This year brought on the predictable (was the ICD-10 delay really all that surprising?) as well as the mostly unpredictable (Ebola in America). But almost no one could have foreseen the following—slightly to egregiously unexpected—healthcare news that happened in 2014. Take a look, and let us know if we missed any!
1. That Ebola Halloween house.
We’d like to tell you that this is a joke, but sadly, an Ebola house of horrors actually existed. Texan James Faulk decided to decorate the exterior of his apartment with yellow tape and hazardous waste bins for Halloween. Although neighbors asked him to take down the decor, Faulk told KGNS News in Laredo that his neighbors just didn't appreciate his sense of humor. “Ebola is scary, and it scared me and it scared everybody," Faulk told KGNS News. "We're making light of it, but in the end, I hope everybody's going to get a laugh out of it and have a good day."
2. ...And those Ebola Halloween Hazmat suits.

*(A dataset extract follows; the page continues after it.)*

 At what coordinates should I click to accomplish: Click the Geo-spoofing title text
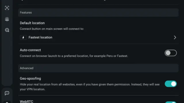point(30,78)
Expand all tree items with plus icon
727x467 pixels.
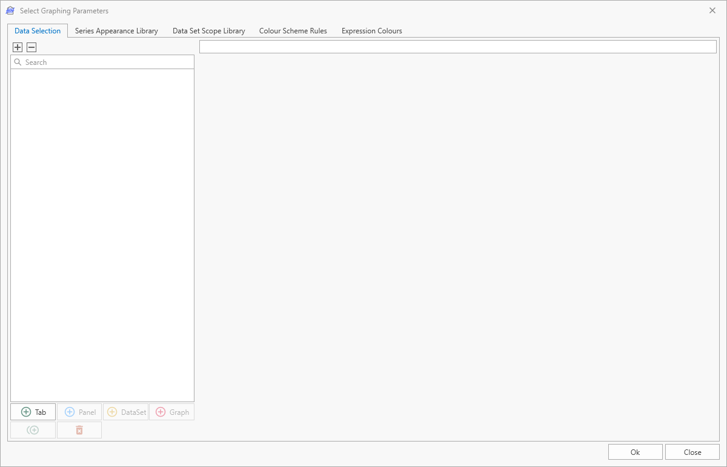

The fact that Ebola hit US soil for Halloween was a spooky coincidence. But while ghouls and goblins are scary in the fun sort of way, making light of a deadly disease by peddling Halloween costumes is just tacky. Even tackier? The product description that went with this $79.99 Ebola Containment Suit Costume: "You are sure to be prepared if any outbreak happens at your Halloween party. This will literally be the most "viral" costume of the year."
3. Hospital pricing got even weirder.
Sometimes, reality defies logic, like the idea that a procedure you'd get in Hospital A would cost four times as much as one received at Hospital B just down the street.The Washington Post reported in June that new data shows hospital pricing keeps changing arbitrarily. For example, the average price for treating chest pain grew about 10% between 2011 and 2012, the largest increase of any Medicare diagnoses, while average prices for other procedures barely ticked up. See the map published by the Post for insight into how hospitals' listed prices increased as much as roughly $7,000 to $13,000 in the course of a year.
4. The Supreme Court taking on King v. Burrell.
On Nov. 7, the US Supreme Court made a surprise announcement that it would hear King v. Burwell, which is centered on whether language in the Affordable Care Act allows consumers to receive insurance premium subsidies in states that don't have their own health exchanges and instead rely on healthcare.gov. If the highest court, which is scheduled to begin oral arguments in early 2015, rules that subsidies are illegal in those states, the insurance mandate could unravel. (Which is surprising considering a Supreme Court decision upheld Obamacare in 2012, just a little more than two years ago.)
5. Those missing brains in Texas.
News caught our eye that some 200 brains kept at a University of Texas, San Antonio, research center had suddenly disappeared. The news was of particular interest because it was believed that one of the brains belonged to Charles Whitman, who climbed a tower on the Austin campus and killed 16 people in a deadly sniper attack. Whitman, a former Marine, was killed by police after his 1966 massacre. However, the mystery was solved pretty quickly before this case got too mind-boggling: A preliminary investigation revealed that UT environmental health and safety officials disposed of multiple brain specimens in approximately 2002 in accordance with protocols concerning biological waste.
6. Those pacemakers that made a man seem dead.
In one of the most miraculous but strange pieces of news to come across our desks this year, a 78-year-old man from Lexington, Miss., woke up inside a body bag. Walter Williams was rushed from Porter and Sons Funeral Home to a hospital after the manager, Byron Porter, witnessed the man kicking to get out the zipped body bag. The coroner believes the man's pacemaker is to blame because it stopped for a brief period, and then started up again, according to reports.
7. The physician data breach that happened at gunpoint.
Everyone knows that encrypting and password-shielding your devices is par for the course. But that wasn't quite enough in the case of a physician from Brigham and Women's Hospital in Boston, who was held up at gunpoint on Sept. 24 and forced to disclose the pass codes and encryption keys to his laptop and cell phone. To comply with HIPAA, the organization was forced to notify patients that their medical data had been breached, CBS Local reported. While this kind of incident is enough to raise eyebrows because of its unlikely nature, it does remind hospitals and medical practice that there is no 100% foolproof way to protect data.